The development from simplicity to extended reasoning, coupled with increasing problem difficulty, can maximize learning efficiency while minimizing computational overhead.
Breakthrough results
The results are surprising. RSTAR2-AGENT-14B has an accuracy of 80.6% on AIME24, and AIME25 has an accuracy of 69.8%, surpassing the larger number including the 671B parameter DeepSeek-R1. Perhaps more importantly, it achieves this with a significantly shorter inference trajectory, comparing about 10,000 tokens, while comparable models exceed 17,000.

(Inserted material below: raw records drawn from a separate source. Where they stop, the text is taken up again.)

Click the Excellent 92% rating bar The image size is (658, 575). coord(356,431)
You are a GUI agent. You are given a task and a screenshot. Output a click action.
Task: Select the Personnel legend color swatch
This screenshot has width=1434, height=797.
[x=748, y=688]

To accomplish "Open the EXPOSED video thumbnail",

The efficiency improvement range is beyond mathematics. Although trained only on mathematical problems, the model demonstrates strong transfer learning, superior to professional models of scientific reasoning benchmarks, and maintains competitive performance on general consistency tasks.


Understand the mechanism
Analysis of trained models reveals fascinating behavioral patterns. High penetration tokens in the inference trajectory are divided into two categories: traditional “fork tokens” that trigger self-reflection and exploration, and a new category that emerges specifically for tool feedback.
These reflective tokens represent an environment-driven form of reasoning, which carefully analyzes code execution results, diagnoses errors and adjusts its approach accordingly. This produces more complex problem-solving behavior than pure Cot reasoning can achieve.
Summary
RSTAR2 proxy shows that medium-sized models can achieve border-level inference through complex training rather than brute force scaling. This approach proposes a more sustainable approach to advanced AI capabilities – a strategy that emphasizes efficiency, tool integration and intelligent training to raw computing power.
The success of this proxy approach also points to future AI systems that can seamlessly integrate multiple tools and environments instead of static text generation towards dynamic, interactive problem solving capabilities.
Check Paper and github pages. Check out ours anytime Tutorials, codes and notebooks for github pages. Also, please stay tuned for us twitter And don’t forget to join us 100K+ ml reddit And subscribe Our newsletter.

Asif Razzaq is CEO of Marktechpost Media Inc. As a visionary entrepreneur and engineer, ASIF is committed to harnessing the potential of artificial intelligence to achieve social benefits. His recent effort is to launch Marktechpost, an artificial intelligence media platform that has an in-depth coverage of machine learning and deep learning news that can sound both technically, both through technical voices and be understood by a wide audience. The platform has over 2 million views per month, demonstrating its popularity among its audience.